#### Brief:
A word-for-word repetition of all the entries is required.

[Opening Task material section]

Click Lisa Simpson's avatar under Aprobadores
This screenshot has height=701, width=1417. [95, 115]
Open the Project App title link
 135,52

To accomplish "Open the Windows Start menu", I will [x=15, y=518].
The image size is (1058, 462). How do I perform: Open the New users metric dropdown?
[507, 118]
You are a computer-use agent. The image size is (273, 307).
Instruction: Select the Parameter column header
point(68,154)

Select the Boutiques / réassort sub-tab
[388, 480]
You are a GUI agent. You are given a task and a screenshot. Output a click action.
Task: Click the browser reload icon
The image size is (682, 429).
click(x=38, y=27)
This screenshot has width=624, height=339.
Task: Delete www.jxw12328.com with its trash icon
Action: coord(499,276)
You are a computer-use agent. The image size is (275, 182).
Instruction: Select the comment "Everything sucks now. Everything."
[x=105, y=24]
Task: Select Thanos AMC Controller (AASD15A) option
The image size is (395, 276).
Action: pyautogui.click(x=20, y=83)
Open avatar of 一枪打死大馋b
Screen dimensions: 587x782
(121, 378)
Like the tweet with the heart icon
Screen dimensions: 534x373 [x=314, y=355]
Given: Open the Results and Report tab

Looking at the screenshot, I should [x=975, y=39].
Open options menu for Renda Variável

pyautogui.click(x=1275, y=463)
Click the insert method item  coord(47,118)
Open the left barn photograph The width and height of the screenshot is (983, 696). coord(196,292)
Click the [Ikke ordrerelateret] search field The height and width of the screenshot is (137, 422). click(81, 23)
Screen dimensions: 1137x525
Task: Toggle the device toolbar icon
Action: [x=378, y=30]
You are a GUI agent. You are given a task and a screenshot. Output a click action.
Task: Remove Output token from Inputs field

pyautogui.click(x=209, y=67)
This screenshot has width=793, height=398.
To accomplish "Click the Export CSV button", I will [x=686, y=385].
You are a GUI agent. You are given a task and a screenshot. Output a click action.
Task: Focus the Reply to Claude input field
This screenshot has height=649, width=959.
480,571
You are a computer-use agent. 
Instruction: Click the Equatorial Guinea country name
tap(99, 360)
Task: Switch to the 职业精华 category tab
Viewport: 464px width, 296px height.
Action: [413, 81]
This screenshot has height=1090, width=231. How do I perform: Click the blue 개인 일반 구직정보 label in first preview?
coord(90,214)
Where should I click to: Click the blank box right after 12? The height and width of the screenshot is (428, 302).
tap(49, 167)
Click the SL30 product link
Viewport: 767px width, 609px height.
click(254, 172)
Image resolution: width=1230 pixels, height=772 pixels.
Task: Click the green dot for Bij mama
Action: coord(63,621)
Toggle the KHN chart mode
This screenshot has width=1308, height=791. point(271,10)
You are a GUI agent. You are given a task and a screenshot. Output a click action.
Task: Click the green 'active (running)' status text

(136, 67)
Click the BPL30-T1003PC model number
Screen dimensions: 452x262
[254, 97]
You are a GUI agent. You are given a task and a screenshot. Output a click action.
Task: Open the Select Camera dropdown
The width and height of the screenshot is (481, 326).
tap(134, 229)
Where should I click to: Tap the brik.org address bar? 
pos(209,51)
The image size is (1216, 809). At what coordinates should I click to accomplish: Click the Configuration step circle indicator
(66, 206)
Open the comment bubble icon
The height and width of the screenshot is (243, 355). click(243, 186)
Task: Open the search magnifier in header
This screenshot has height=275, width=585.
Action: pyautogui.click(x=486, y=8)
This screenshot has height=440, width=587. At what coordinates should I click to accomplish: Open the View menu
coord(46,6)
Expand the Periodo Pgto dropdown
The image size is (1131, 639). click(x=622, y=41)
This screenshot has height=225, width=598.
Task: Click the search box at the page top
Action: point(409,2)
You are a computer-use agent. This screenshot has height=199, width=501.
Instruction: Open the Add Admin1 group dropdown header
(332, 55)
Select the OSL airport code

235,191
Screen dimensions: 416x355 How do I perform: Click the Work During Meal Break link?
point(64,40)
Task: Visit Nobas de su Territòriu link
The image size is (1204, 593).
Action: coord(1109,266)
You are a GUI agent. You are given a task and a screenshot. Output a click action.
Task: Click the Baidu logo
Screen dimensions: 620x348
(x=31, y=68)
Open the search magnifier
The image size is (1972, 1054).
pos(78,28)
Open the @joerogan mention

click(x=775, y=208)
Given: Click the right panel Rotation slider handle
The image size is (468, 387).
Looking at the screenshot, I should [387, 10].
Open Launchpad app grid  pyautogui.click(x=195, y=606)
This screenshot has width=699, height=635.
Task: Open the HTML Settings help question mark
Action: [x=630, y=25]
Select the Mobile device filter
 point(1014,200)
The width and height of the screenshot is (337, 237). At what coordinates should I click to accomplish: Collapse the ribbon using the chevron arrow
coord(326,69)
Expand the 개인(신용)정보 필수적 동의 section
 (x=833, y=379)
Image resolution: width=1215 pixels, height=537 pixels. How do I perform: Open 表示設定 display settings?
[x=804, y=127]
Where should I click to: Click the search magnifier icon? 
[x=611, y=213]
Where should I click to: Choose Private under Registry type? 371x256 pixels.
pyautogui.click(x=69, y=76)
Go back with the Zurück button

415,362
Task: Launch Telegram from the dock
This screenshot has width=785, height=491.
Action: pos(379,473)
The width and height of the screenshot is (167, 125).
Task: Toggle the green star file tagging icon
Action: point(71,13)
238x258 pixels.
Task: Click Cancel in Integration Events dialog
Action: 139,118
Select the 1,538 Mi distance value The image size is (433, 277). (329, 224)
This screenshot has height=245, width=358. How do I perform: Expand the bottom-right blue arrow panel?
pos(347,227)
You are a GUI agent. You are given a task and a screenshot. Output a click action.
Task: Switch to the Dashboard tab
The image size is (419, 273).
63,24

[Closing Task material section]

#### Response area:
Click Lisa Simpson's avatar under Aprobadores
This screenshot has height=701, width=1417. [95, 115]
Open the Project App title link
 135,52

To accomplish "Open the Windows Start menu", I will [x=15, y=518].
The image size is (1058, 462). How do I perform: Open the New users metric dropdown?
[507, 118]
You are a computer-use agent. The image size is (273, 307).
Instruction: Select the Parameter column header
point(68,154)

Select the Boutiques / réassort sub-tab
[388, 480]
You are a GUI agent. You are given a task and a screenshot. Output a click action.
Task: Click the browser reload icon
The image size is (682, 429).
click(x=38, y=27)
This screenshot has width=624, height=339.
Task: Delete www.jxw12328.com with its trash icon
Action: coord(499,276)
You are a computer-use agent. The image size is (275, 182).
Instruction: Select the comment "Everything sucks now. Everything."
[x=105, y=24]
Task: Select Thanos AMC Controller (AASD15A) option
The image size is (395, 276).
Action: pyautogui.click(x=20, y=83)
Open avatar of 一枪打死大馋b
Screen dimensions: 587x782
(121, 378)
Like the tweet with the heart icon
Screen dimensions: 534x373 [x=314, y=355]
Given: Open the Results and Report tab

Looking at the screenshot, I should [x=975, y=39].
Open options menu for Renda Variável

pyautogui.click(x=1275, y=463)
Click the insert method item  coord(47,118)
Open the left barn photograph The width and height of the screenshot is (983, 696). coord(196,292)
Click the [Ikke ordrerelateret] search field The height and width of the screenshot is (137, 422). click(81, 23)
Screen dimensions: 1137x525
Task: Toggle the device toolbar icon
Action: [x=378, y=30]
You are a GUI agent. You are given a task and a screenshot. Output a click action.
Task: Remove Output token from Inputs field

pyautogui.click(x=209, y=67)
This screenshot has width=793, height=398.
To accomplish "Click the Export CSV button", I will [x=686, y=385].
You are a GUI agent. You are given a task and a screenshot. Output a click action.
Task: Focus the Reply to Claude input field
This screenshot has height=649, width=959.
480,571
You are a computer-use agent. 
Instruction: Click the Equatorial Guinea country name
tap(99, 360)
Task: Switch to the 职业精华 category tab
Viewport: 464px width, 296px height.
Action: [413, 81]
This screenshot has height=1090, width=231. How do I perform: Click the blue 개인 일반 구직정보 label in first preview?
coord(90,214)
Where should I click to: Click the blank box right after 12? The height and width of the screenshot is (428, 302).
tap(49, 167)
Click the SL30 product link
Viewport: 767px width, 609px height.
click(254, 172)
Image resolution: width=1230 pixels, height=772 pixels.
Task: Click the green dot for Bij mama
Action: coord(63,621)
Toggle the KHN chart mode
This screenshot has width=1308, height=791. point(271,10)
You are a GUI agent. You are given a task and a screenshot. Output a click action.
Task: Click the green 'active (running)' status text

(136, 67)
Click the BPL30-T1003PC model number
Screen dimensions: 452x262
[254, 97]
You are a GUI agent. You are given a task and a screenshot. Output a click action.
Task: Open the Select Camera dropdown
The width and height of the screenshot is (481, 326).
tap(134, 229)
Where should I click to: Tap the brik.org address bar? 
pos(209,51)
The image size is (1216, 809). At what coordinates should I click to accomplish: Click the Configuration step circle indicator
(66, 206)
Open the comment bubble icon
The height and width of the screenshot is (243, 355). click(243, 186)
Task: Open the search magnifier in header
This screenshot has height=275, width=585.
Action: pyautogui.click(x=486, y=8)
This screenshot has height=440, width=587. At what coordinates should I click to accomplish: Open the View menu
coord(46,6)
Expand the Periodo Pgto dropdown
The image size is (1131, 639). click(x=622, y=41)
This screenshot has height=225, width=598.
Task: Click the search box at the page top
Action: point(409,2)
You are a computer-use agent. This screenshot has height=199, width=501.
Instruction: Open the Add Admin1 group dropdown header
(332, 55)
Select the OSL airport code

235,191
Screen dimensions: 416x355 How do I perform: Click the Work During Meal Break link?
point(64,40)
Task: Visit Nobas de su Territòriu link
The image size is (1204, 593).
Action: coord(1109,266)
You are a GUI agent. You are given a task and a screenshot. Output a click action.
Task: Click the Baidu logo
Screen dimensions: 620x348
(x=31, y=68)
Open the search magnifier
The image size is (1972, 1054).
pos(78,28)
Open the @joerogan mention

click(x=775, y=208)
Given: Click the right panel Rotation slider handle
The image size is (468, 387).
Looking at the screenshot, I should [387, 10].
Open Launchpad app grid  pyautogui.click(x=195, y=606)
This screenshot has width=699, height=635.
Task: Open the HTML Settings help question mark
Action: [x=630, y=25]
Select the Mobile device filter
 point(1014,200)
The width and height of the screenshot is (337, 237). At what coordinates should I click to accomplish: Collapse the ribbon using the chevron arrow
coord(326,69)
Expand the 개인(신용)정보 필수적 동의 section
 (x=833, y=379)
Image resolution: width=1215 pixels, height=537 pixels. How do I perform: Open 表示設定 display settings?
[x=804, y=127]
Where should I click to: Click the search magnifier icon? 
[x=611, y=213]
Where should I click to: Choose Private under Registry type? 371x256 pixels.
pyautogui.click(x=69, y=76)
Go back with the Zurück button

415,362
Task: Launch Telegram from the dock
This screenshot has width=785, height=491.
Action: pos(379,473)
The width and height of the screenshot is (167, 125).
Task: Toggle the green star file tagging icon
Action: point(71,13)
238x258 pixels.
Task: Click Cancel in Integration Events dialog
Action: 139,118
Select the 1,538 Mi distance value The image size is (433, 277). (329, 224)
This screenshot has height=245, width=358. How do I perform: Expand the bottom-right blue arrow panel?
pos(347,227)
You are a GUI agent. You are given a task and a screenshot. Output a click action.
Task: Switch to the Dashboard tab
The image size is (419, 273).
63,24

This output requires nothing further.